Turing machine decides languages in RE

Question

Given this language: $$L_{s_1,s_2} = \{ \langle M_1 \rangle \langle M_2 \rangle | L(M_1) \in S_1 \text{ and } L(M_2) \in S_2 \}$$ I want to prove that for $S_1=RE$ and $S_2=RE$, then $L_{S_1,S_2} \in R$.
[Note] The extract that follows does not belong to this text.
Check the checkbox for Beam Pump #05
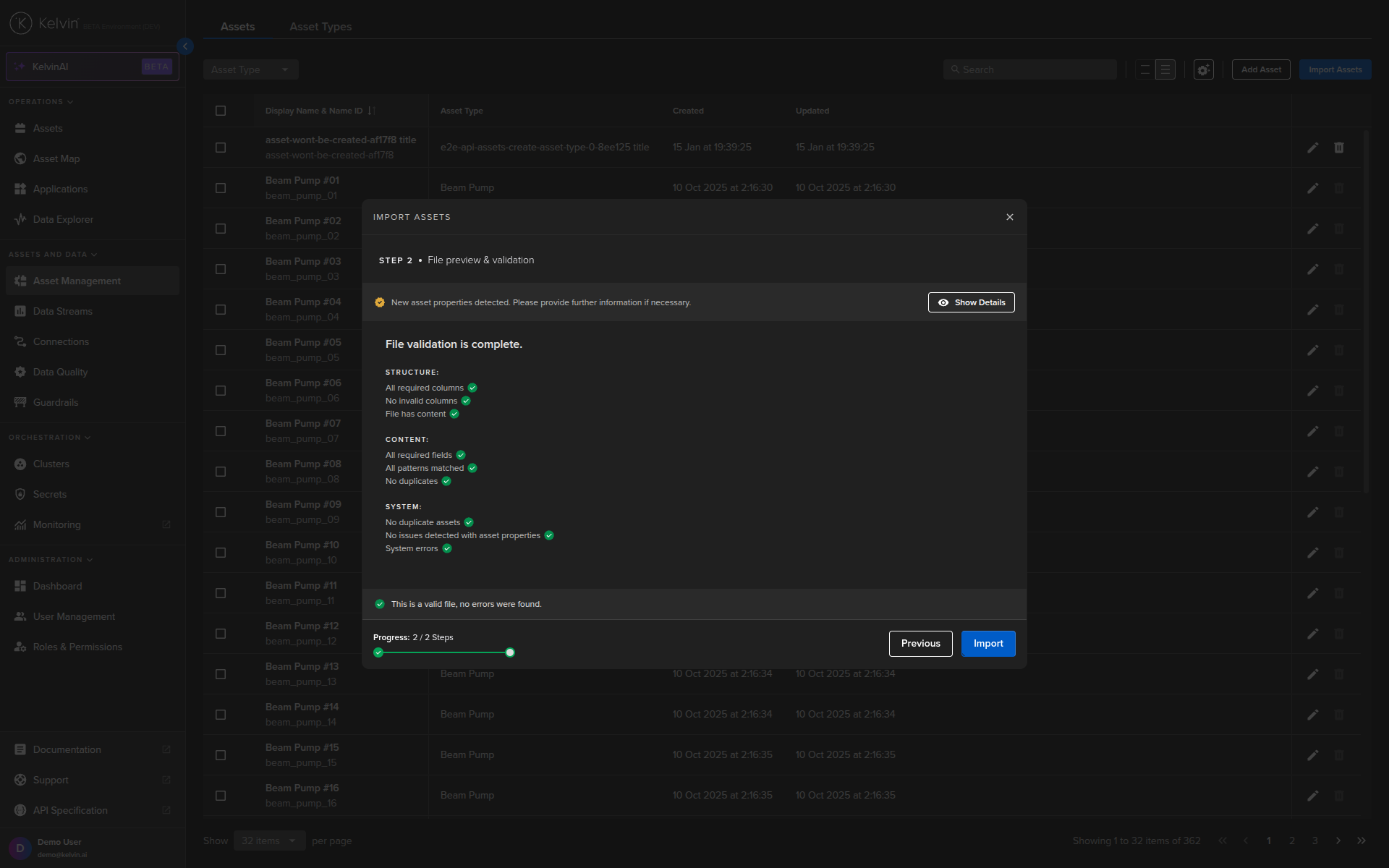Image resolution: width=1389 pixels, height=868 pixels. pos(221,349)
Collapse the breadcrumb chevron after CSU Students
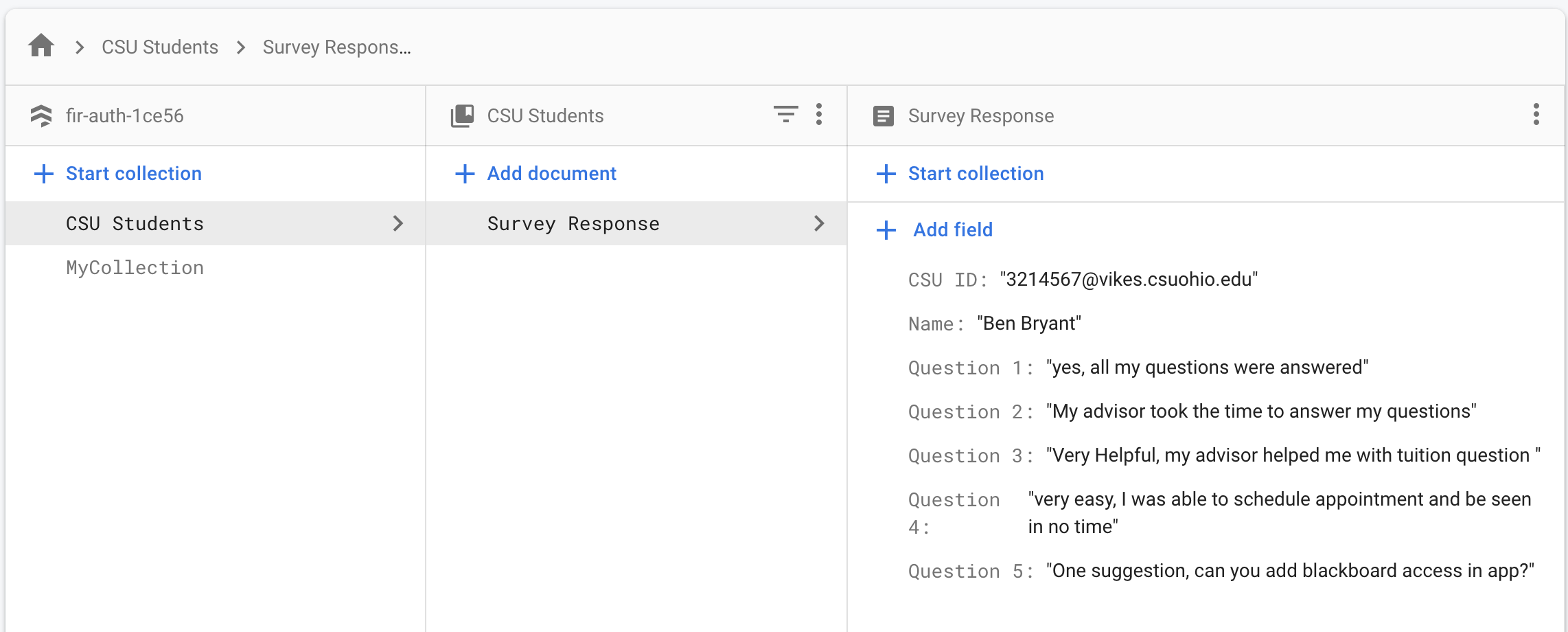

The way I started was by trying to build a Turing Machine that decides $L_{S_1,S_2}$:

Let $M_{12}$ be that Turing machine.

1. For each input word $w$:
2. If $w$ cannot be decoded as $\langle M_1 \rangle \langle M_2 \rangle$ then halt and reject.
3. Run $w$ on both $M_1$ and $M_2$.
4. If one of the two machines above halted, then $M_{12}$ halts and accepts $w$.

And here I got stuck:

What if the two machines didn't stop over $w$? how should I halt and reject $w$ in $M_{12}$?

Answer 1

By definition, for every Turing machine $M$, $L(M) \in \mathsf{RE}$. Therefore your language can be rewritten as $$ \{ \langle M_1 \rangle \langle M_2 \rangle : M_1,M_2 \text{ Turing machines} \}. $$ This obviates some of the steps in your oddly named machine $M_{12}$.